March 13, 2006
Happy St. Patrick's Day   Why St. Patrick's Day?
Saint Patrick's Day has come to be associated with everything Irish: anything green and gold, shamrocks
and luck.  Most importantly, to those who celebrate its intended meaning, St. Patrick's Day is a traditional
day for spiritual renewal and offering prayers for missionaries worldwide.

So, why is it celebrated on March 17th?  One theory is that is the day that Saint Patrick died.

Saint Patrick is believed to have been born in the late fourth century, and is often confused with Palladius,
a bishop who was sent by Pope Celestine in 431 to be the first bishop to the Irish believers in Christ.
Saint Patrick was the patron saint and national apostle of Ireland who is credited with bringing Christianity
to Ireland.  Most of what is known about him comes from his two works, the Confessio, a spiritual
autobiography, and his Epistola, a denunciation of British mistreatment of Irish Christians.

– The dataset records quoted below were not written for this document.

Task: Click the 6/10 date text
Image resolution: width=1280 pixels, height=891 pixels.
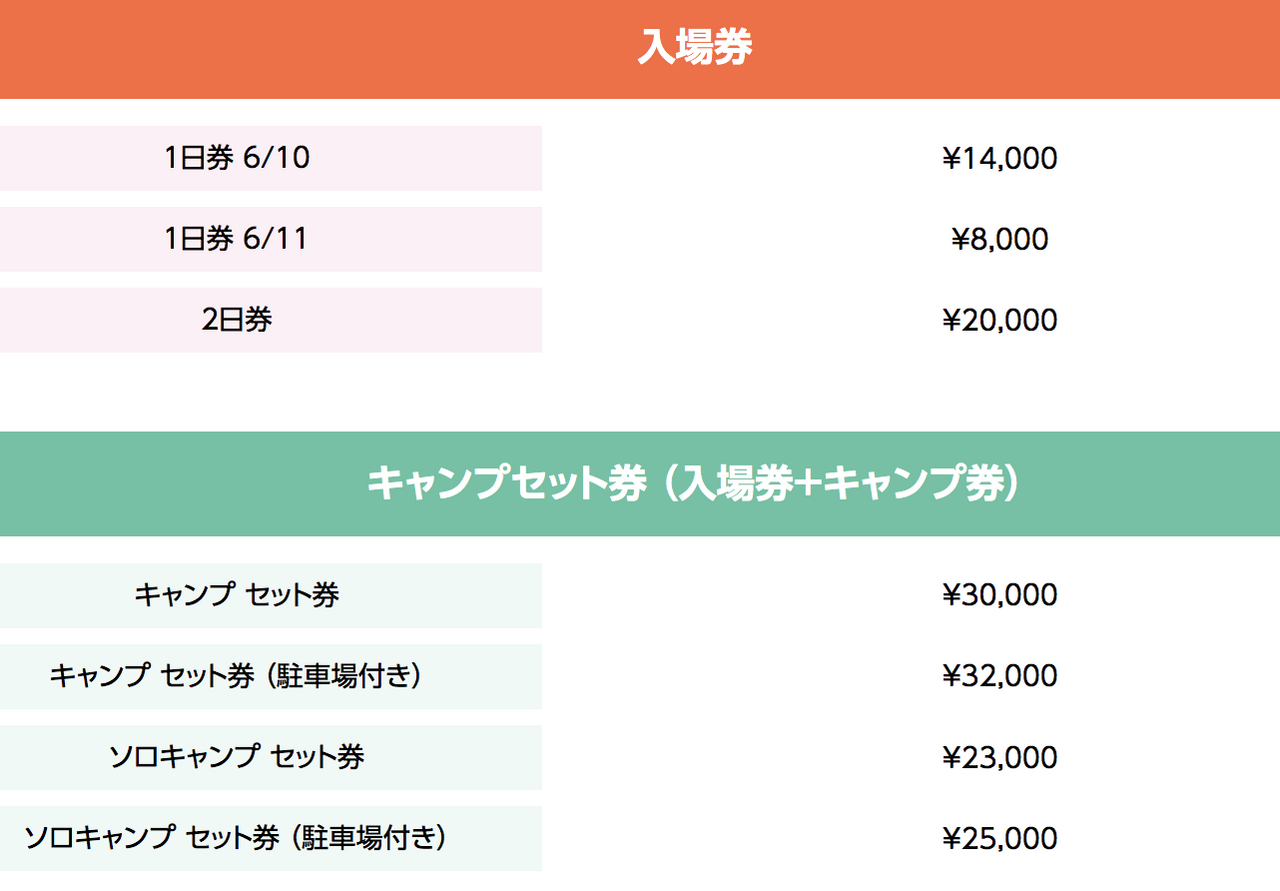Action: click(x=276, y=158)
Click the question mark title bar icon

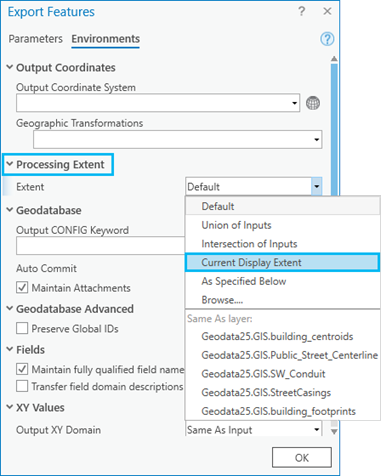point(301,11)
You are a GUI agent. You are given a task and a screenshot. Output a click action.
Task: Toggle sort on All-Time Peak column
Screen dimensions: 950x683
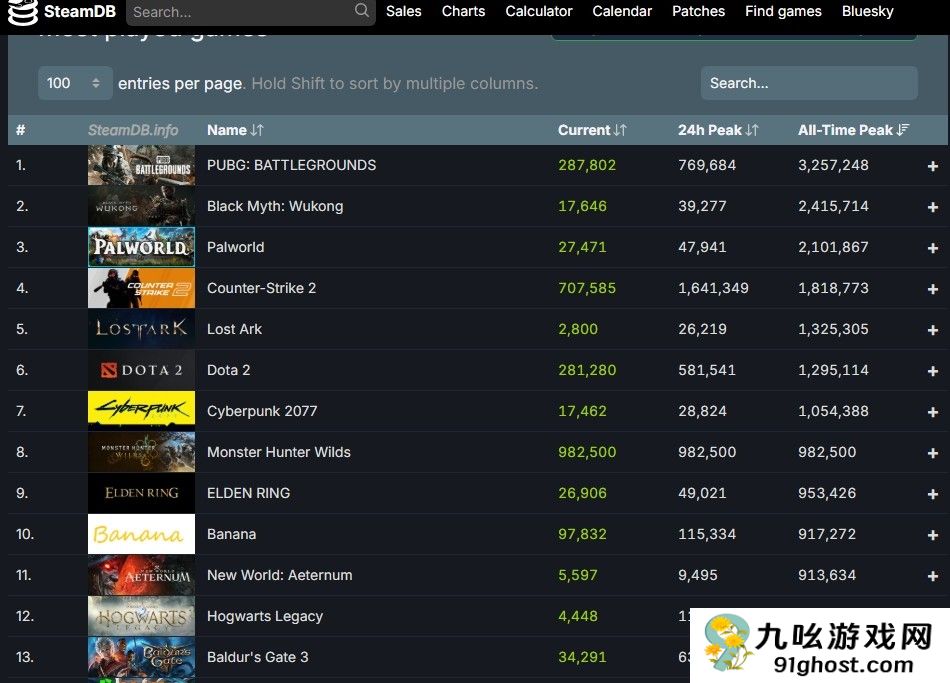click(x=853, y=130)
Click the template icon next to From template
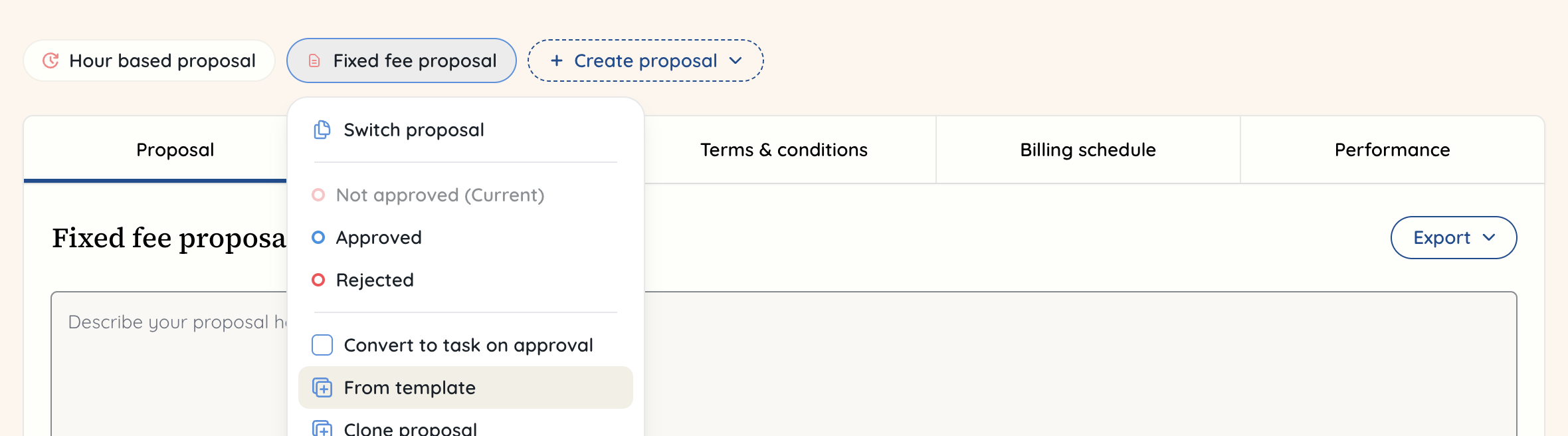 [322, 387]
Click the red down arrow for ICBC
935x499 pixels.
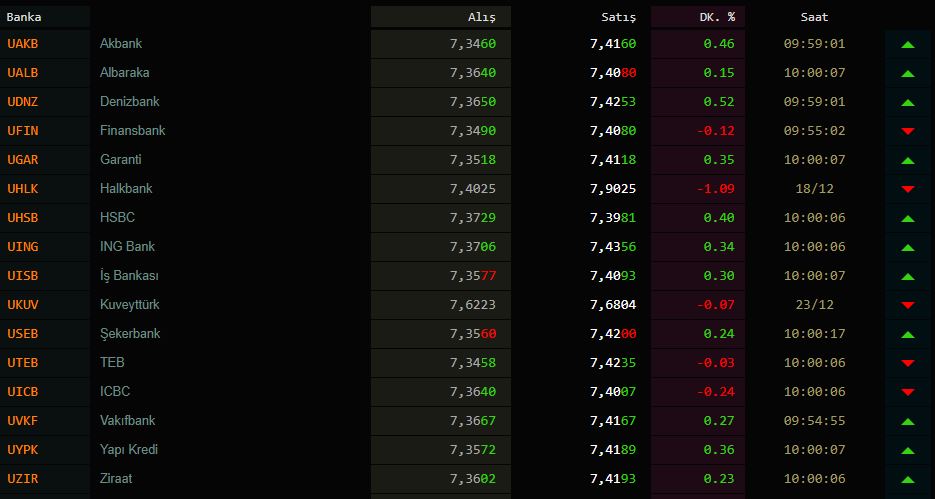coord(908,393)
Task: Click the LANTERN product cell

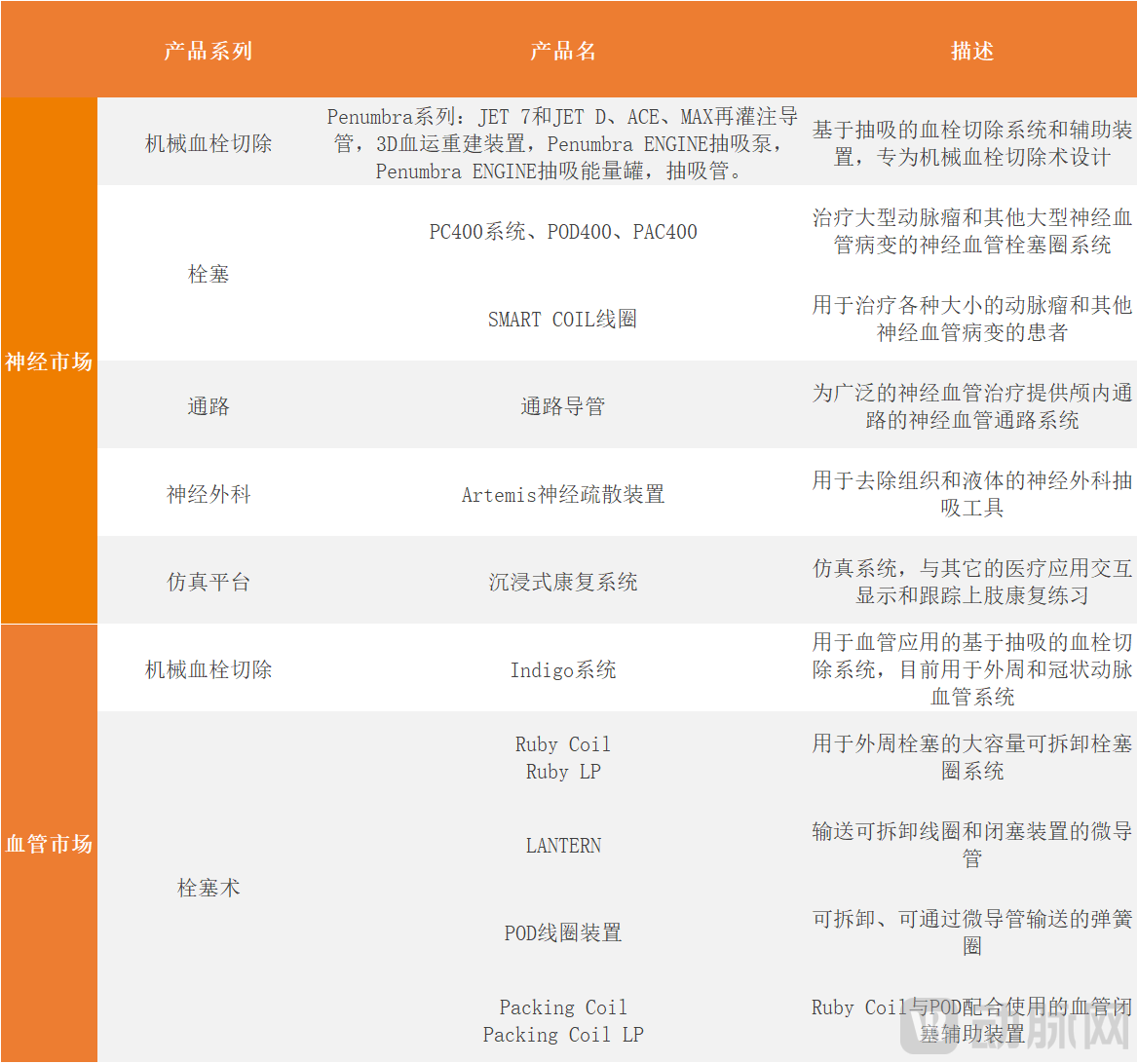Action: coord(563,845)
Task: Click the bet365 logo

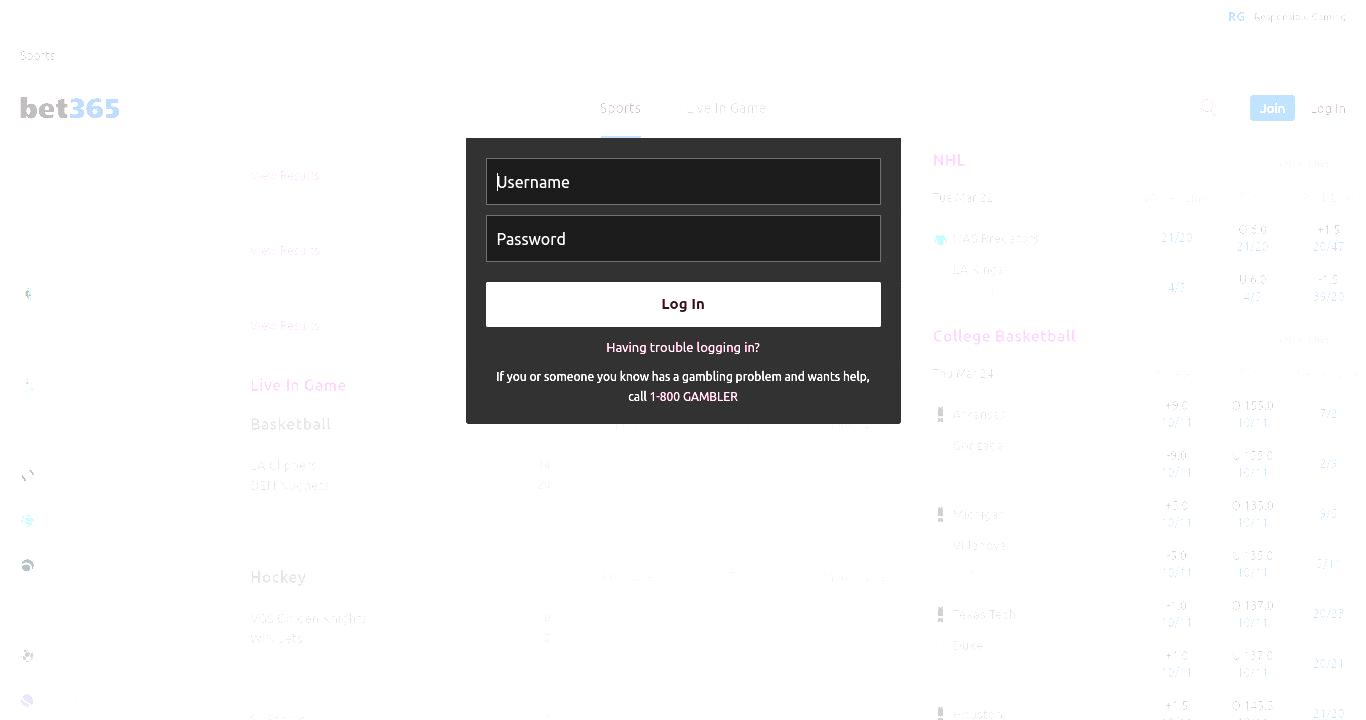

Since the holiday began in Ireland, it is believed that as the Irish spread out around the world, they took with
them their history and celebrations.  The biggest observance of all is, of course, in Ireland. With the
exception of restaurants and pubs, almost all businesses close on March 17th.  Being a religious holiday
as well, many Irish attend mass, where March 17th is the traditional day for offering prayers for
missionaries worldwide before the serious celebrating begins.
In North American cities with a large Irish population, such as New York City and Toronto, St. Patrick's Day is a very big
deal.  Big cities and small towns alike celebrate with parades, "wearing of the green," music and songs, Irish food and drink,
and activities for kids such as crafts, coloring and games.  Some communities even go so far as to dye rivers or streams
green!  Oh, and lets not forget - beer!

From a true Irishman, I wish you all – Happy St. Patrick’s Day!